# [Aim of the exercise]
Render every line of the listing below as a JSON list of strings, one string per line, with blank lines skipped and the pictures left out.

# [Task material]
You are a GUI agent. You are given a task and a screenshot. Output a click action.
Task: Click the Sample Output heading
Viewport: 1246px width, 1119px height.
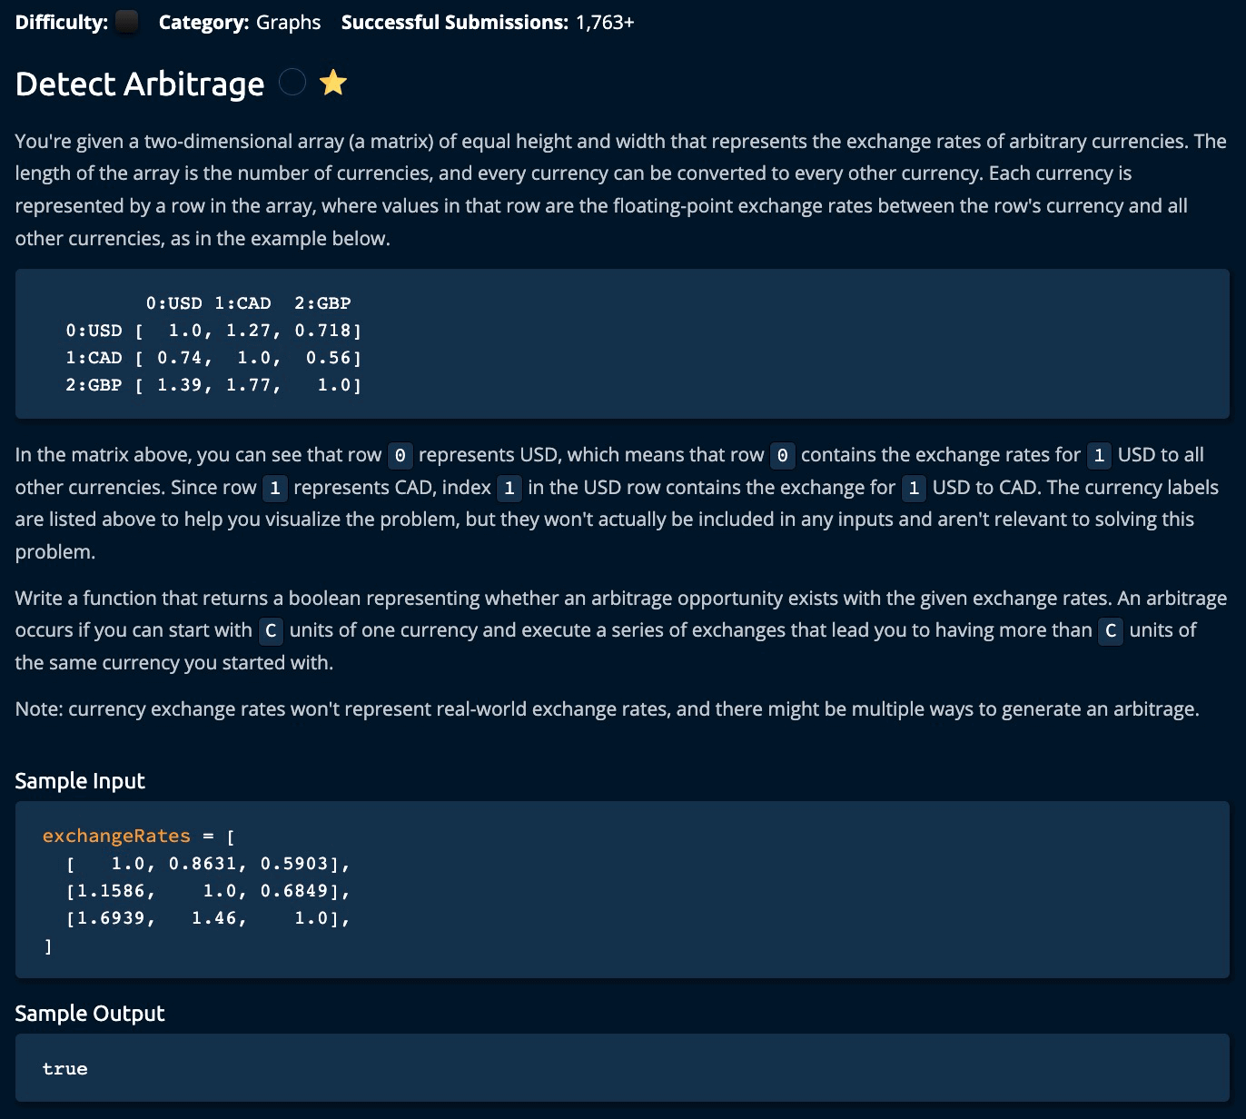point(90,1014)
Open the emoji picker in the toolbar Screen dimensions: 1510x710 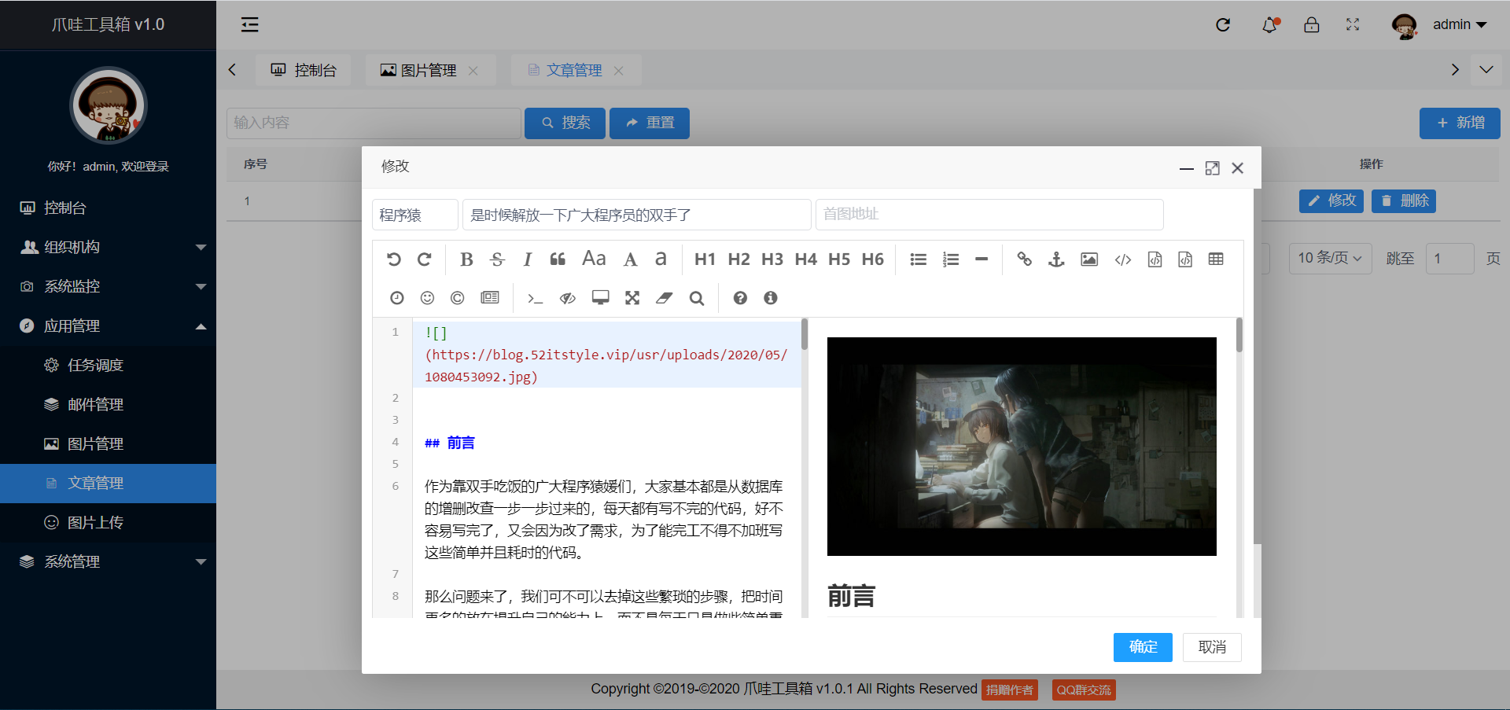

# [Task response]
[
  "You are a GUI agent. You are given a task and a screenshot. Output a click action.",
  "Task: Click the Sample Output heading",
  "Viewport: 1246px width, 1119px height.",
  "point(90,1014)",
  "Open the emoji picker in the toolbar Screen dimensions: 1510x710 "
]